(Provided material)

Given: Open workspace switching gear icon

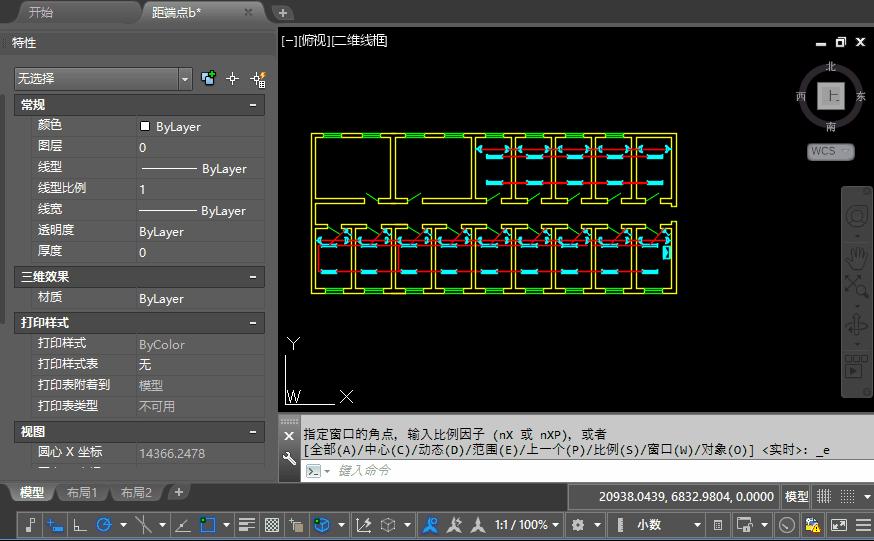Looking at the screenshot, I should pos(577,525).
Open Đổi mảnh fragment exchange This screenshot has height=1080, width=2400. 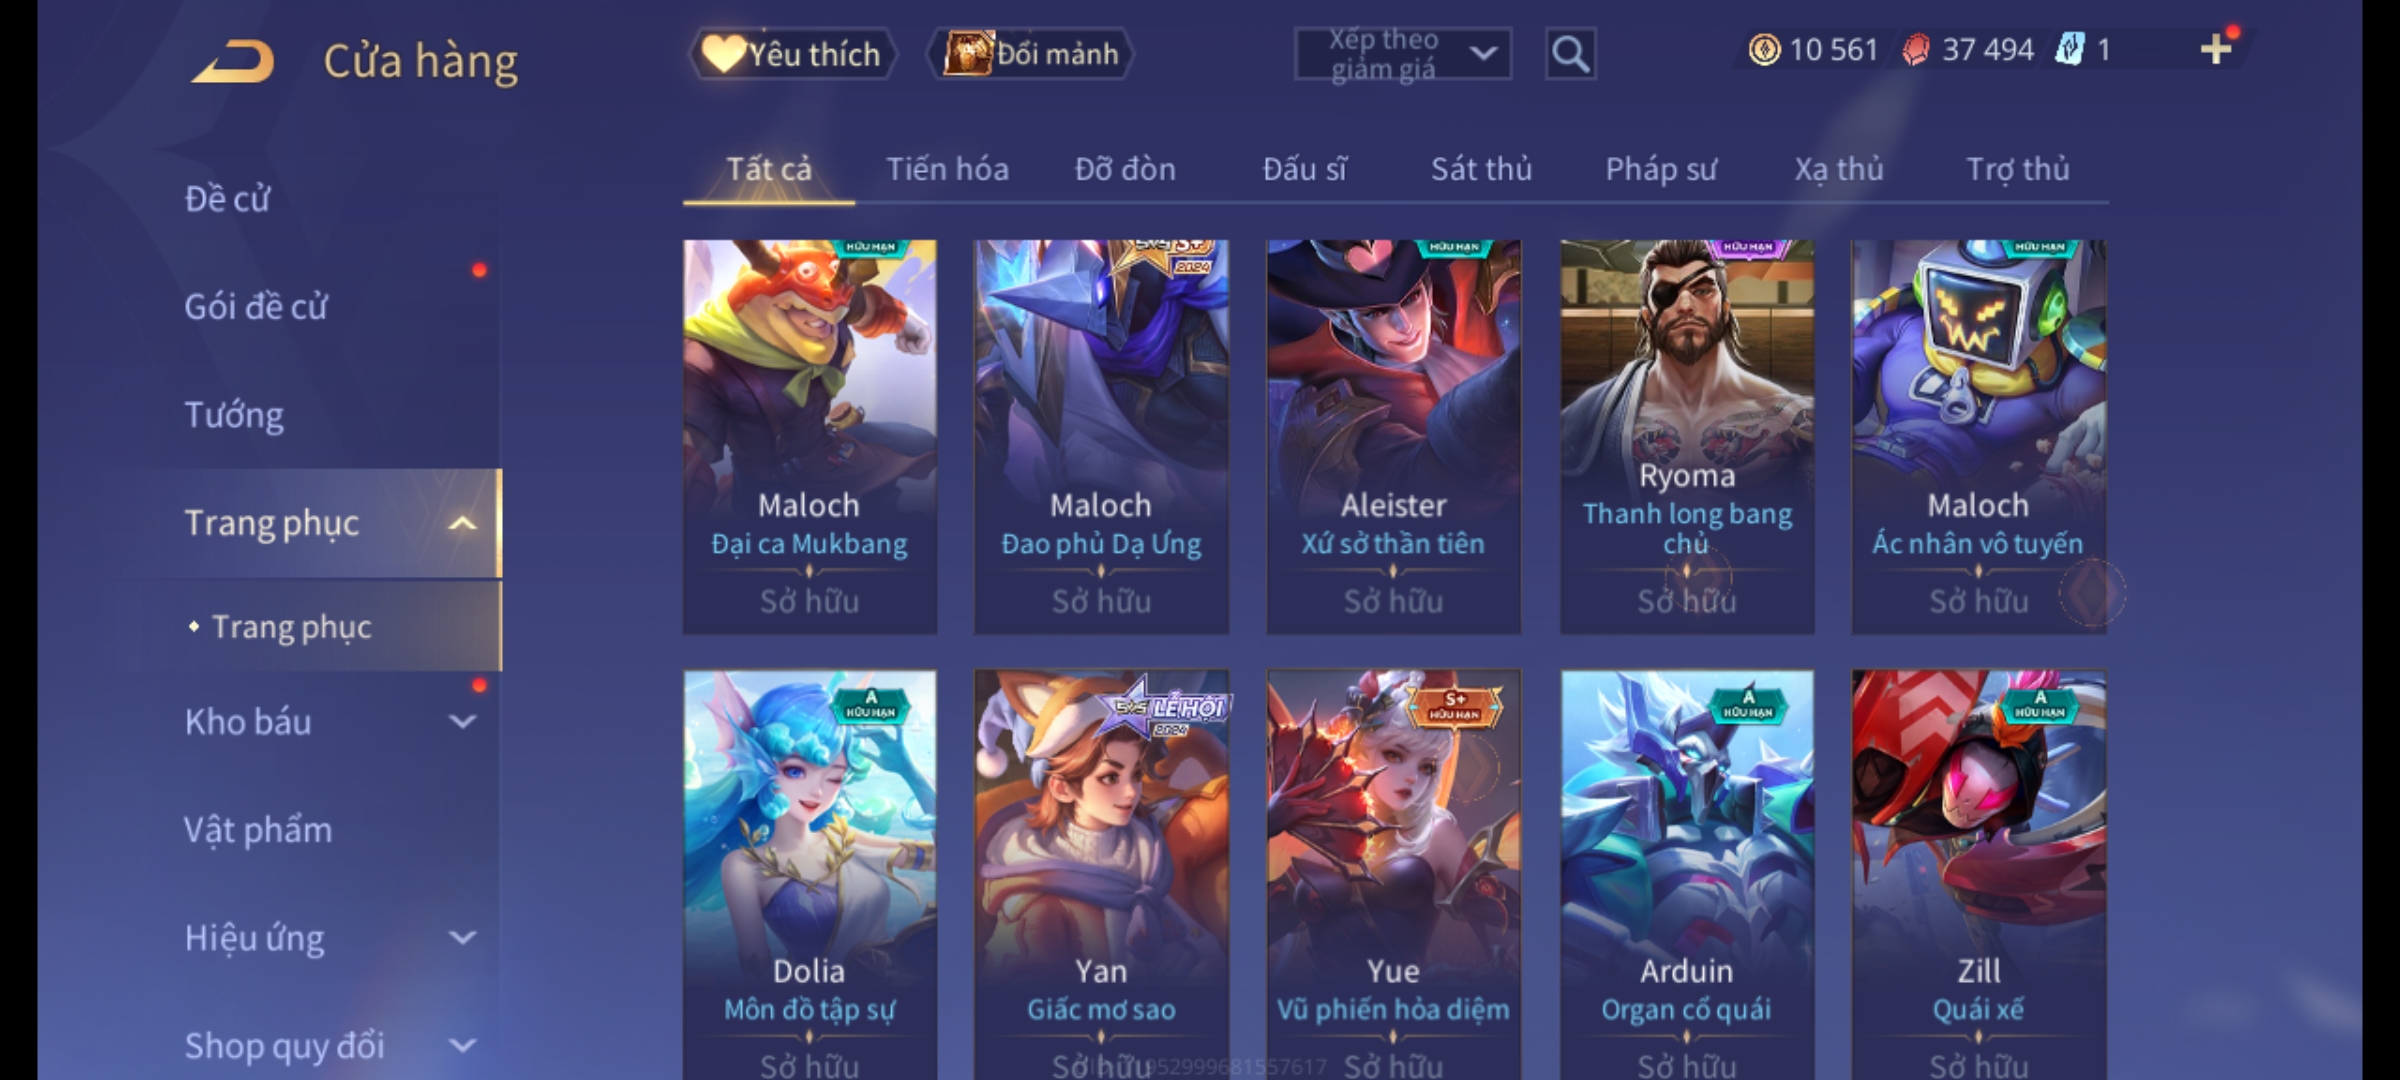1031,54

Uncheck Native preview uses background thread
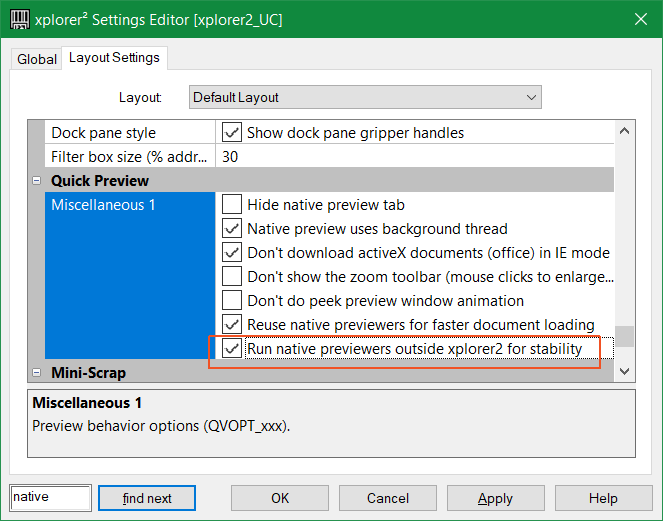[x=232, y=229]
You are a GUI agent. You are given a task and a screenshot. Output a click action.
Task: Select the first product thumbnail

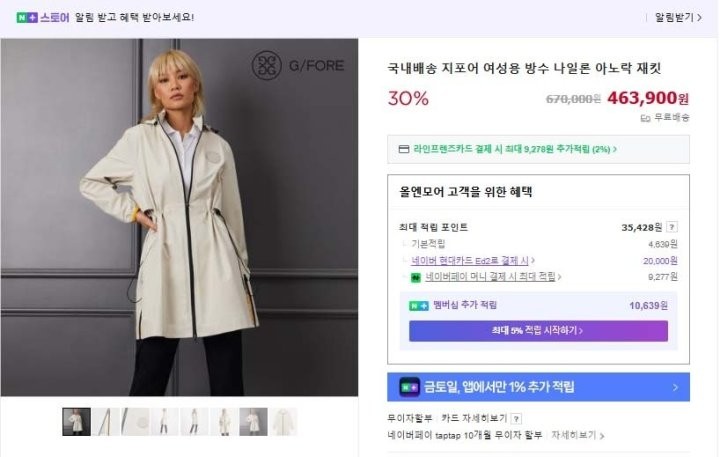point(76,422)
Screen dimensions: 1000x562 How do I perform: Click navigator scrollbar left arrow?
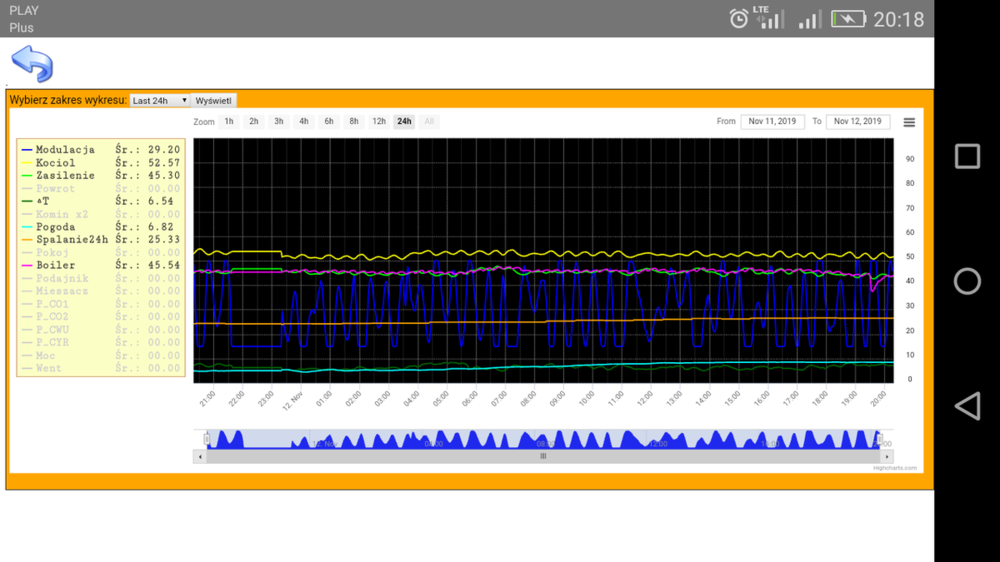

(End Provided material)

Output, exactly and with no pictures, every line from the one that contains "Task: Select the first product thumbnail" through the final line of the entries.

Task: Select the first product thumbnail

point(76,422)
Screen dimensions: 1000x562 How do I perform: Click navigator scrollbar left arrow?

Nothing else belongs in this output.